Dans une correspondance datée du 7 janvier 2022 avec le biologiste du CRE, Alexandre Choquet, la Direction régionale du contrôle environnemental de Montréal et Laval indique ne pas avoir été en mesure de localiser une source de rejet active lors de ses différentes inspections.
«[…] aucun point de rejet n’a été identifié permettant de localiser le responsable de la présence de MES dans le ruisseau, raison pour laquelle cette intervention a été fermée», écrit Fouad Ghafir, chef d’équipe par Interim – Secteur Industriel / Montréal-Laval, tout en précisant que le «dossier demeure ouvert».
Lettre au ministre
Le 24 février dernier, Elodie Morandini et Alexandre Choquet, respectivement coordonnatrice et biologiste du CRE, en appellent au ministre Charette.

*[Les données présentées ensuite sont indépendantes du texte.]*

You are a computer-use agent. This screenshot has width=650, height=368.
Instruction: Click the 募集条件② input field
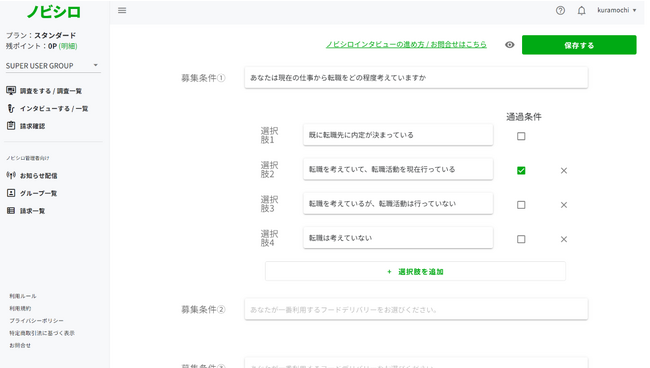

«La réponse de la Direction régionale à notre courriel du 24 novembre 2021, qui détaillait nos constats et interrogations, ne nous a pas donné l’assurance que la situation est suffisamment prise au sérieux par votre Ministère», lui écrivent-ils.
Chronologie des faits à l’appui, ils demandent au ministre de l’Environnement de prendre les mesures afin «qu’une enquête exhaustive soit menée pour identifier clairement les sources de contamination du ruisseau La Pinière» et que soient mises en place «les actions appropriées afin de remédier» à la situation, voire qu’il utilise ses «pouvoirs d’ordonnance pour faire respecter la Loi sur la qualité de l’environnement» au besoin.
Trois semaines plus tard, jour pour jour, la Directrice régionale Marilou Tremblay confirmait au CRE de Laval que le Ministère procéderait ce printemps à une série d’inspections ciblées et préventives lors de journées pluvieuses.
«C’est ce qu’on demandait», se réjouit M. Choquet, rappelant que ces rejets de contaminants perdurent depuis trop longtemps.
Important cours d’eau
Le bassin versant du ruisseau La Pinière couvre près de 20 % de la superficie de l’île Jésus, ce qui en fait le plus important ruisseau de Laval.
Il trouve sa source dans le Bois du Souvenir, à Laval-des-Rapides, et se jette dans la rivière des Prairies à l’est de la montée Saint-François, non loin du pont de l’autoroute 25. Les ruisseaux Pariseau, des Terres Noires et Paradis se connectent à ce cours d’eau qui traverse le Bois Papineau.
Outre les fortes concentrations de matières en suspension observées, le ruisseau La Pinière doit également composer avec les déversements des eaux d’égout lors de fortes pluies et de la fonte des neiges au printemps.